Bac de français 2012, séries technologiques

Corrigé des questions

Ce corrigé a été rédigé par Jean-Luc.

1. Quels pronoms personnels désignent l’adolescent dans ces trois poèmes ? Comment interpréter ces choix différents ? (3 points)

L’adolescence est considérée comme une période de perturbation en raison des déséquilibres hormonaux et de l’émotivité qu’ils entraînent. Elle se traduit notamment, pour la personne, par des difficultés à assumer les transformations de son être. Arthur Rimbaud, dans le poème « Roman », tiré du Cahier de Douai, alors qu’il a « dix-sept ans », nous décrit ses émois sentimentaux à la vue d’une jeune fille rencontrée un soir sur la promenade. Blaise Cendrars, dans la « Prose du Transsibérien et de la petite Jeanne de France », nous partage, comme jeune narrateur d’« à peine seize ans », les bouffées qui le saisissent dans la lointaine Moscou. Enfin René Char, dans « L’adolescent souffleté », extrait des Matinaux, évoque de manière allusive une punition corporelle reçue d’un adulte. Comment l’emploi des pronoms personnels peut-il justement nous permettre d’interpréter le ressentiment des troubles vécus au cours de l’adolescence ?
Arthur Rimbaud en utilisant le pronom indéfini « on »1 avec sa valeur de pronom personnel de la première personne du pluriel, « nous », se sert d’abord d’une langue familière car il ne se reconnaît pas dans le langage soutenu prétentieux des adultes. Il cherche ensuite une complicité avec son lecteur, mais veut en même temps garder sa distance avec des émotions jugées un peu ridicules dans leur emphase. Blaise Cendrars s’affirme dans un « je » qui revendique l’originalité de son aventure et du bouillonnement qu’elle provoque. Il est fier de son « adolescence […] si ardente et si folle ». René Char, quant à lui, se réfugie derrière un « il » qui éloigne la souffrance et surtout l’humiliation des « coups » reçus.


1 « On » a gardé aussi sa marque grammaticale de pronom indéfini. En effet les « vous » à valeur indéfinie dans les strophes III et IV (alors que nous attendrions logiquement des « nous ») indiquent qu’ils fonctionnent comme des compléments de ce type de « on ».

2. Quelles expériences vécues par les adolescents évoquent ces poèmes ? Que leur apportent elles ? (3 points)

**TÂCHE:** Citez à l'identique le passage du corrigé allant de « Bac de français » jusqu'à « différents ? (3 points) » inclus. Seul le corrigé ci-dessus sert de référence.

**SEGMENT DE DONNÉES:**
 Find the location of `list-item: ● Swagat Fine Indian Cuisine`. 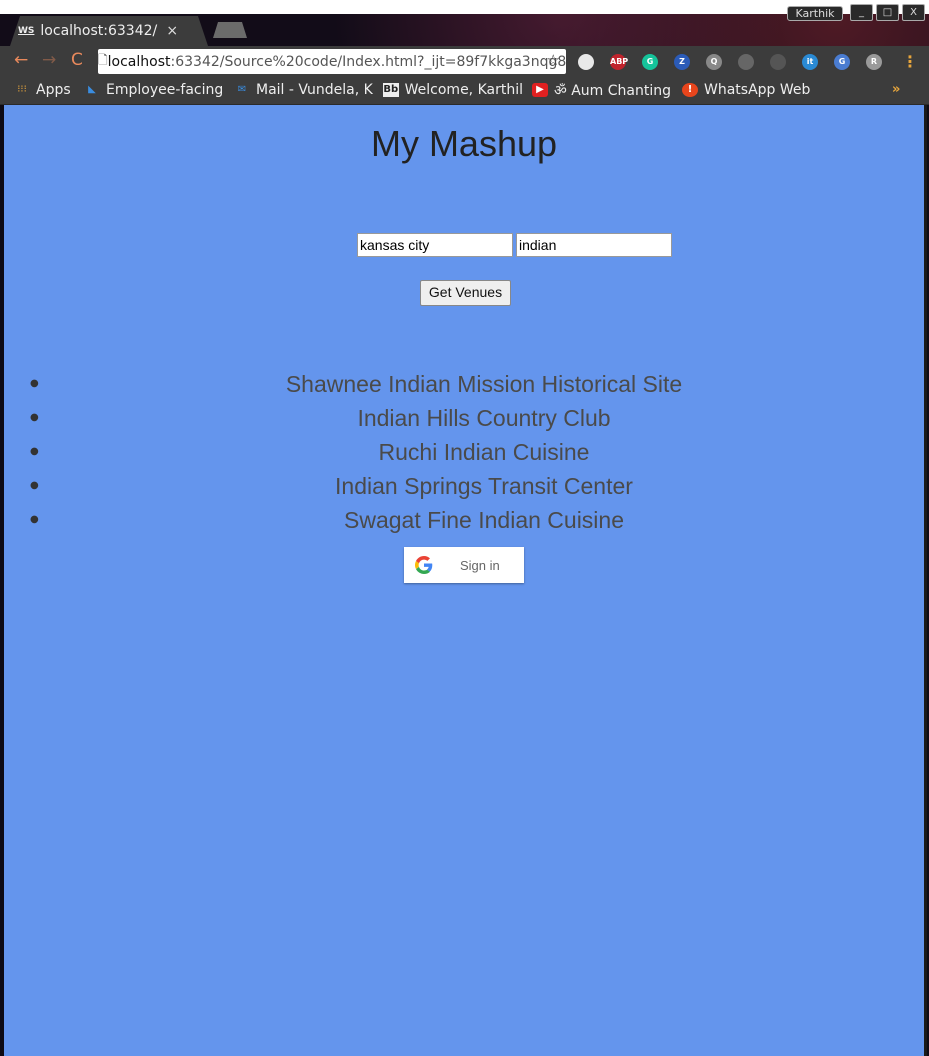

list-item: ● Swagat Fine Indian Cuisine is located at coordinates (464, 520).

**SOLUTION DU PROBLÈME:**
Bac de français 2012, séries technologiques

Corrigé des questions

Ce corrigé a été rédigé par Jean-Luc.

1. Quels pronoms personnels désignent l’adolescent dans ces trois poèmes ? Comment interpréter ces choix différents ? (3 points)